▶ _YOUR TASK_
Please write out again everything from the line containing "Given: Click alarm-check" down to the line containing "pos(128,464)", substituting "Saved Reports" for "Case Templates" and leaving everything else unchanged.

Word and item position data
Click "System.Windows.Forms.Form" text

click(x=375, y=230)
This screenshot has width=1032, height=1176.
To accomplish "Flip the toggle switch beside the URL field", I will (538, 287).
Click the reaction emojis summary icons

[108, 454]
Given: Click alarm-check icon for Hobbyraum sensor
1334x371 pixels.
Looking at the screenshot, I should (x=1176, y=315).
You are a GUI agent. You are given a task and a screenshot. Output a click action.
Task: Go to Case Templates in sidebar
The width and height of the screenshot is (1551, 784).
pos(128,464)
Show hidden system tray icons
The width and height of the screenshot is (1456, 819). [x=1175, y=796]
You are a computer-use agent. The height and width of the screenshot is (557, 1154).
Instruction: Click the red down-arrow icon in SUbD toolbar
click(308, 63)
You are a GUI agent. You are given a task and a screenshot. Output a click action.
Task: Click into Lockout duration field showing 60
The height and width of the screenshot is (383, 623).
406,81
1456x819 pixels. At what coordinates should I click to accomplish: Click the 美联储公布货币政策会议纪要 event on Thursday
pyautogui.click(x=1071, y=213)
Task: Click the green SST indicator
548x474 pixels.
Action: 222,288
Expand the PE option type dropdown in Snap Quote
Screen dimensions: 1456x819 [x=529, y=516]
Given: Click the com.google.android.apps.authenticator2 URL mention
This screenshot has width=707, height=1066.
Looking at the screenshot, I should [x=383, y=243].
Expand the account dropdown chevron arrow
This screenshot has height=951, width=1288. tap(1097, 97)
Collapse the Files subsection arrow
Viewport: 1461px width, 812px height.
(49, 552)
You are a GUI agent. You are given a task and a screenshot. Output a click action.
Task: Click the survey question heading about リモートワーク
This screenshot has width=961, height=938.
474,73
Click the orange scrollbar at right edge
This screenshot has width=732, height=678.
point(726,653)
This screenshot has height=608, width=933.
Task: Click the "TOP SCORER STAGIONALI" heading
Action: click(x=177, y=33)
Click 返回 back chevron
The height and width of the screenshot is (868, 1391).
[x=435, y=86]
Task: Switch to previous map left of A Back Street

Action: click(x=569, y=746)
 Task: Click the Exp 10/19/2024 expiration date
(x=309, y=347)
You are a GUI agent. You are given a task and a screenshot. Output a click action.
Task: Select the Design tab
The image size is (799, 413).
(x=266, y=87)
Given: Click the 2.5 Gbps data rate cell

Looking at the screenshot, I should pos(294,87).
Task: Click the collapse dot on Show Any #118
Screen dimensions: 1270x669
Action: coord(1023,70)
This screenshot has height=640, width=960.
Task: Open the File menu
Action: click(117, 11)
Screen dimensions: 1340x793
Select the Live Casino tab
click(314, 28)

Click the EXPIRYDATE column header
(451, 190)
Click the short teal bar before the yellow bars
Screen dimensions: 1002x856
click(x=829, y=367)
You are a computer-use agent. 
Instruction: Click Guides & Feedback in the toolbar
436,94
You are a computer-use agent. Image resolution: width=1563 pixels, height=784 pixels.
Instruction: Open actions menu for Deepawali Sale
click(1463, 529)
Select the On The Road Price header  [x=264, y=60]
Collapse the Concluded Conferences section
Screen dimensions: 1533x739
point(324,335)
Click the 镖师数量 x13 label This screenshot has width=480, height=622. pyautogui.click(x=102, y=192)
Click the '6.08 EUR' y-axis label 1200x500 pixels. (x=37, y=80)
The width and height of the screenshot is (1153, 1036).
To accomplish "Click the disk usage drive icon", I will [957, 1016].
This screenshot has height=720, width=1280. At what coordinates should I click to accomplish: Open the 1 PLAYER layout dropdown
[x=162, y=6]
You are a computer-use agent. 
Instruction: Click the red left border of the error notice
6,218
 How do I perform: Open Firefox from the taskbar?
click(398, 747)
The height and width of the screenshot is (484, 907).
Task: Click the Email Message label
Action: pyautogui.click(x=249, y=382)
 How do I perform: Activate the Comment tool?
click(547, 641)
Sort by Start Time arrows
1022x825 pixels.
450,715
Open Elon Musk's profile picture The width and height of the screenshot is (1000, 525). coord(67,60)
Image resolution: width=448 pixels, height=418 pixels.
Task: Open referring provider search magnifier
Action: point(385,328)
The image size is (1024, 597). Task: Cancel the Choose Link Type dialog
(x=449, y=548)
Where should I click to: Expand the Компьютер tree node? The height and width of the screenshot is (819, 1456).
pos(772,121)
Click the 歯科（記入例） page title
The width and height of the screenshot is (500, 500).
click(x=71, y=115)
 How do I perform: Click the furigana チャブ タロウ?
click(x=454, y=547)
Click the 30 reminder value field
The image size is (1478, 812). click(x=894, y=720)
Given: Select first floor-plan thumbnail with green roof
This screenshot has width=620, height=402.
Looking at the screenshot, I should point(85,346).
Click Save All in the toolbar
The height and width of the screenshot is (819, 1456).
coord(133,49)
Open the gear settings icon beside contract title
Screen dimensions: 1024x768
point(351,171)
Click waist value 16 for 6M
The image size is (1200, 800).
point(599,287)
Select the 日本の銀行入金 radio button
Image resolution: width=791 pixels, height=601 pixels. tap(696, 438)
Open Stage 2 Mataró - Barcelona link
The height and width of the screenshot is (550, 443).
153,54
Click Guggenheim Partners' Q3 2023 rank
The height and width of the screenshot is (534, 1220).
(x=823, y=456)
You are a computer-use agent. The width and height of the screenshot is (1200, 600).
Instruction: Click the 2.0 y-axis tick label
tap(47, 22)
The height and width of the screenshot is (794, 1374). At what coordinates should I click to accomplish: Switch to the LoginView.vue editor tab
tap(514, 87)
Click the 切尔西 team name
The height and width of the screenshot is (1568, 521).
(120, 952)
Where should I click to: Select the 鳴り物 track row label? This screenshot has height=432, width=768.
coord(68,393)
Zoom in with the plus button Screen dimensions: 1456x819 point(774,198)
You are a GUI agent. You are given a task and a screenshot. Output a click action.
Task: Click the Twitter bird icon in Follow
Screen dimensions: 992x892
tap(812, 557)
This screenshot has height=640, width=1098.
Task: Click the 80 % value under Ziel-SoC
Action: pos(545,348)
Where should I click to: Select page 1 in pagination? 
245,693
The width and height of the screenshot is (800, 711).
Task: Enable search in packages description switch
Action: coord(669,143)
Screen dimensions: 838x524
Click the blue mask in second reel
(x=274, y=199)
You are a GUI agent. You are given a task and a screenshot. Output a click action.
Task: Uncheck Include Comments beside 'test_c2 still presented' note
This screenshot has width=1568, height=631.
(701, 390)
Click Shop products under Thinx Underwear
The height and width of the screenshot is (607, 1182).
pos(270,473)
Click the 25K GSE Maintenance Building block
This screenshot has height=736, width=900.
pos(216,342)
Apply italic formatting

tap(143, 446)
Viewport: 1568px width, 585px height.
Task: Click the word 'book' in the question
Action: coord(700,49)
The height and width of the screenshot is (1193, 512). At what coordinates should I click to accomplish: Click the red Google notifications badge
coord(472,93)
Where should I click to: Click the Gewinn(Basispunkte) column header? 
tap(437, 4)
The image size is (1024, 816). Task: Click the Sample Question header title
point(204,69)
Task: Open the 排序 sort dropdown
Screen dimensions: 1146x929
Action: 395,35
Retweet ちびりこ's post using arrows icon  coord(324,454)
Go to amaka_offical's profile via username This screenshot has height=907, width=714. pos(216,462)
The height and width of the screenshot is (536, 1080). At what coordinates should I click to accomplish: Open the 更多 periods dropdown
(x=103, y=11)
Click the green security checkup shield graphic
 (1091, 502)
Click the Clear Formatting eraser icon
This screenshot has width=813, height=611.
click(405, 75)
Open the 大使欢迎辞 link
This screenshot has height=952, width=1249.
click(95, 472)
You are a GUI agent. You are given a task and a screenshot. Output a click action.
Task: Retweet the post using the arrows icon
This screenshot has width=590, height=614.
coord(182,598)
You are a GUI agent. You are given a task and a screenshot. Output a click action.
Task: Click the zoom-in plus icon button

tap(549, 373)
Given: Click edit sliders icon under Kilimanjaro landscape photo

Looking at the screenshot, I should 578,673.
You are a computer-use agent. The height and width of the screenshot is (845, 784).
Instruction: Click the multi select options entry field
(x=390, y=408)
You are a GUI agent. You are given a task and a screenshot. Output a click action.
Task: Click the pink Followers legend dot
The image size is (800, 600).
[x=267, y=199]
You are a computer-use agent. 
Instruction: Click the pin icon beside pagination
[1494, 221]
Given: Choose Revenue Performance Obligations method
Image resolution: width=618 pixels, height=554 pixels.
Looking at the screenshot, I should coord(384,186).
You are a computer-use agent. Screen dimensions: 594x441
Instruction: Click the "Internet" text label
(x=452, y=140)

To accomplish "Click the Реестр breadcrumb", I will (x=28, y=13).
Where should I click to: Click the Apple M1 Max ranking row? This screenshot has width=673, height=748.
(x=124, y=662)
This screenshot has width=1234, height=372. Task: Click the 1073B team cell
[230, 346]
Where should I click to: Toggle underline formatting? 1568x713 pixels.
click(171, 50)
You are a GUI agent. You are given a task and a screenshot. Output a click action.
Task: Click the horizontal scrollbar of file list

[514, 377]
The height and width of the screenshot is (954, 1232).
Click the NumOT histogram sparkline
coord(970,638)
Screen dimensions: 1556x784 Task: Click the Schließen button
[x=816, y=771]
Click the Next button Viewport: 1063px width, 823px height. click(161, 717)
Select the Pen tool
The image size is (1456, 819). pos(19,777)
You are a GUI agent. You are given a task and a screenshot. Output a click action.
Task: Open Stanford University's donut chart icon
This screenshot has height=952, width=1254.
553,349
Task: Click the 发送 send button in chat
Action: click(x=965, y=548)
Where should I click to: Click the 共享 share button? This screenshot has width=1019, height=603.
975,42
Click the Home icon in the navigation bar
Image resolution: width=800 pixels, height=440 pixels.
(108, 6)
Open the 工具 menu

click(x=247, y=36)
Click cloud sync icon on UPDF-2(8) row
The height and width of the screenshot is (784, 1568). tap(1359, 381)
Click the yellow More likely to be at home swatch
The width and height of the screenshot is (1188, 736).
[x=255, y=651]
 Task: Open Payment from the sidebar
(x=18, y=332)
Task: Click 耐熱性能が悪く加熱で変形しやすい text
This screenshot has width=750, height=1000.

▶ _EXERCISE RESPONSE_
Given: Click alarm-check icon for Hobbyraum sensor
1334x371 pixels.
Looking at the screenshot, I should (x=1176, y=315).
You are a GUI agent. You are given a task and a screenshot. Output a click action.
Task: Go to Saved Reports in sidebar
The width and height of the screenshot is (1551, 784).
pos(128,464)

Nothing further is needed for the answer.